I don’t know if you are noticing a theme here. A shopping, spending money theme. It’s usually a symptom of someone who is bored, or in a rut. Which I am. However, it’s not my fault that I keep stumbling across things that need to be mine. Remind me to tell you about the Sanyo Xacti C6 I am going to need very very badly, when it’s released in the US, later. [it comes in red!]
So, I bought the shoes, but they were not that expensive. Pretty cheap, actually. And I was showing Mr. Moon the Manga Death statue I was going to want in my new home, when I move…. sometime this year. No sense in getting it now, when most things are packed away. [I also like the porcelain Death statue, in case, when the time comes, anyone is looking for a house warming gift for me.] And then, I came across something …. so beautiful… I am still weeping. The Vertigo Tarot deck.
As you may, or may not, know, I collect tarot decks. I just get the ones that appeal to me, usually for the art or tone of the deck. This would be a personal jewel in the crown of a merely adequate collection. I don’t do it for money. I take the cards out of the box, spread them around, look at them and enjoy them. I’m not one of those girls who can leave an action figure in it’s shrink wrapped condition my whole life, you know? This deck is, apparently, hard to find. I can find it on ebay, and if I want the first edition, which comes in the coolest box with hard cover book and why would I not want the first edition, I can have it now. for $225. Holy Major Arcana! That’s a level of tarot collecting I have not entered yet. I haven’t delved into the rare and hard to find. I just collect what I find organically. Usually in a store somewhere. [With the exception of the Edward Gorey Tarot, which are ridiculously rare and probably even more ridiculously expensive. So, even tho I occasionally look for them, as a lark, I probably would not be able to afford them.] But how cool would that be? Answer: so cool.
I have to apologize for the quality of blog posts lately. They’ve been, in my mind, unusually dull. I’m not fishing for compliments. I’m just stating I haven’t been very inspired. And nothing much has happened to me lately, to reflect upon. I wrote something last night, about the 12th anniversary of my father’s death. Which was Monday, but it was depressing. And not really all that good. Depressing is fine, if it’s a good post. But it wasn’t. And it made me all weepy. So I didn’t post it. Things should pick up, in February. I have plans in February. If nothing else, some of these plans might make for good blog fodder. In the mean time, we’ll have to just keep shopping, ok?

__Problem details__: Reproduce, word for word, the passage of the blog post above from "I have to apologize" to "keep shopping, ok?".

__Available data__:
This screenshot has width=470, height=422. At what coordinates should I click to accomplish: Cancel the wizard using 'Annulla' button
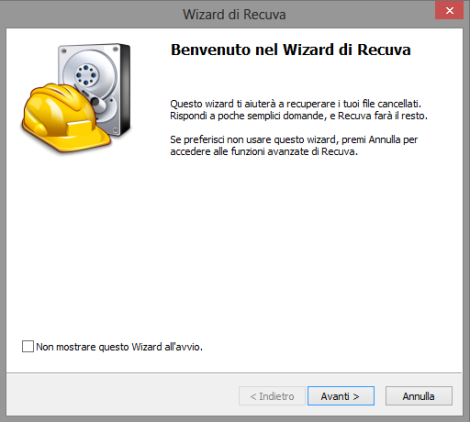[419, 396]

__Task solution__:
I have to apologize for the quality of blog posts lately. They’ve been, in my mind, unusually dull. I’m not fishing for compliments. I’m just stating I haven’t been very inspired. And nothing much has happened to me lately, to reflect upon. I wrote something last night, about the 12th anniversary of my father’s death. Which was Monday, but it was depressing. And not really all that good. Depressing is fine, if it’s a good post. But it wasn’t. And it made me all weepy. So I didn’t post it. Things should pick up, in February. I have plans in February. If nothing else, some of these plans might make for good blog fodder. In the mean time, we’ll have to just keep shopping, ok?